Internet gaming platform Spider-Solitaire Challenge found 54 percent of study respondents in Michigan reported suffering from “pandemic brain,” which it described as “a decline in your cognitive abilities” during the time in-person learning was banned, businesses were ordered closed, and religious services were restricted, according to the Daily Mining Gazette.
Meanwhile, online real estate website isoldmyhouse.com found “35 percent of young adults (18-35 years old) have moved back in with parents and 20 percent of parents in Michigan say they feel burdened by this. Of that percentage, 15 percent say they have had to delay retirement plans in order to support their adult children,” the newspaper said.
On top of the free housing, 16 percent of young adults “have received financial support from their parents.”
The survey found two-thirds of the so-called “boomerangers” considered moving back home not as a sign of failure, but rather a “prudent” one.
“Although moving back in with parents can be seen as a step backwards, looking at it from a sociological point of view, what has happened is entirely predictable – this generation of young adults have been priced out of the real estate market in a way that their parents never were, and many have lost their jobs due to the pandemic,” Kris Lippi of isoldmyhouse.com said.
“If moving back in with parents helps young people’s mental and financial health, then it has to be a positive thing to do.”
In September, WWMT reported Michigan students suffered “dramatic declines” in M-STEP test scores after Whitmer’s orders disrupted traditional in-person learning for millions of students.
While Whitmer opted to continue to mandate remote learning, numerous studies demonstrated that the risk of transmitting COVID-19 for students during in-person learning was low.
Furthermore, an analysis conducted by McKinsey demonstrated that remote learning often hurt minority students the most.
“The COVID-19 pandemic has taken an especially heavy toll on Black, Hispanic, and Indigenous communities. Along with robbing them of lives and livelihoods, school shutdowns could deny students from these communities the opportunity to get the education they need to build a brighter future,” the analysis explained.
State Superintendent Dr. Michael Rice argued it was merely “unfinished learning.”
“In spite of the extraordinary efforts of educators, support staff, school leaders, parents, the broader community, and students themselves, the disruption of the pandemic has inevitably resulted in unfinished learning for many of our children,” Rice told WWMT.

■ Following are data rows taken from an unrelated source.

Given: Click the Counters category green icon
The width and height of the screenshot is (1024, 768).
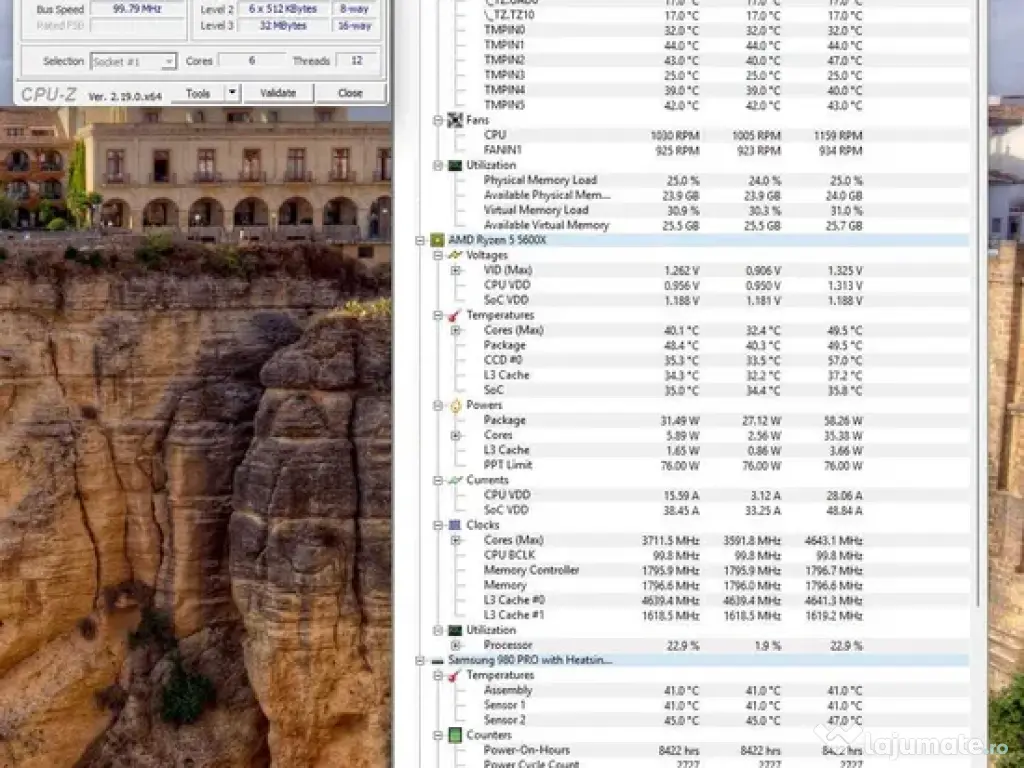Looking at the screenshot, I should click(455, 735).
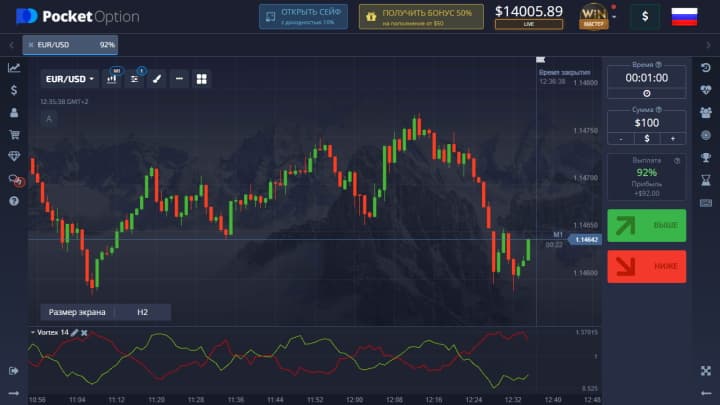
Task: Collapse the Vortex 14 indicator panel
Action: tap(32, 332)
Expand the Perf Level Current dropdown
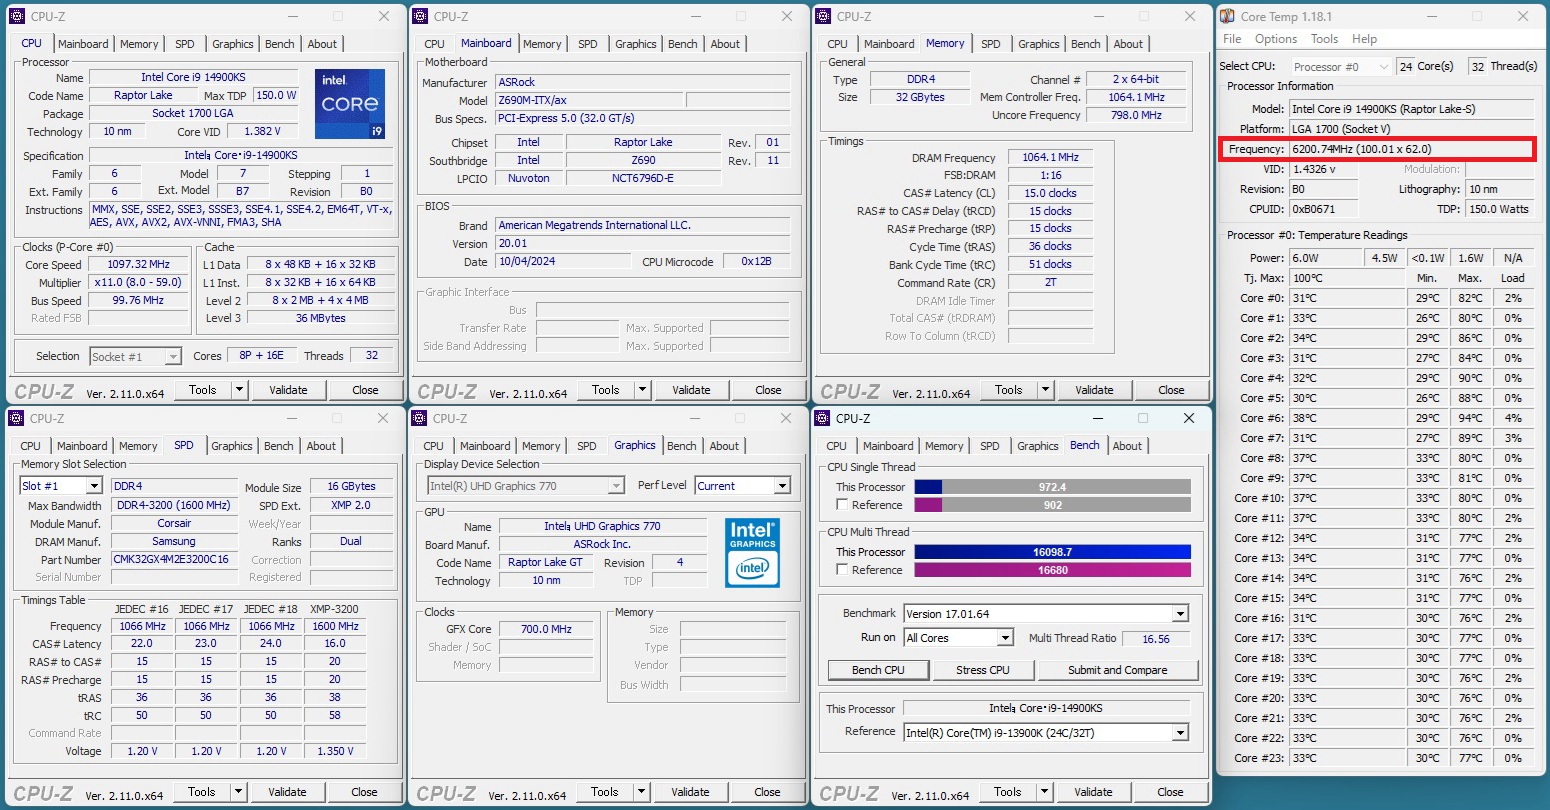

It is entirely possible scores would have been even lower if all students took the assessments. According to Rice, only 75 percent of students participated.
“The 2020-21 school year was such an uneven year with high health risks for students and staff, inconsistent technology, and variations in teaching and learning across the state,” Rice, an appointee of the state board of education, said. “Any analysis of M-STEP results must factor in low participation rates in state testing.”
Rice and Whitmer tried unsuccessfully to seek a waiver from testing requirements.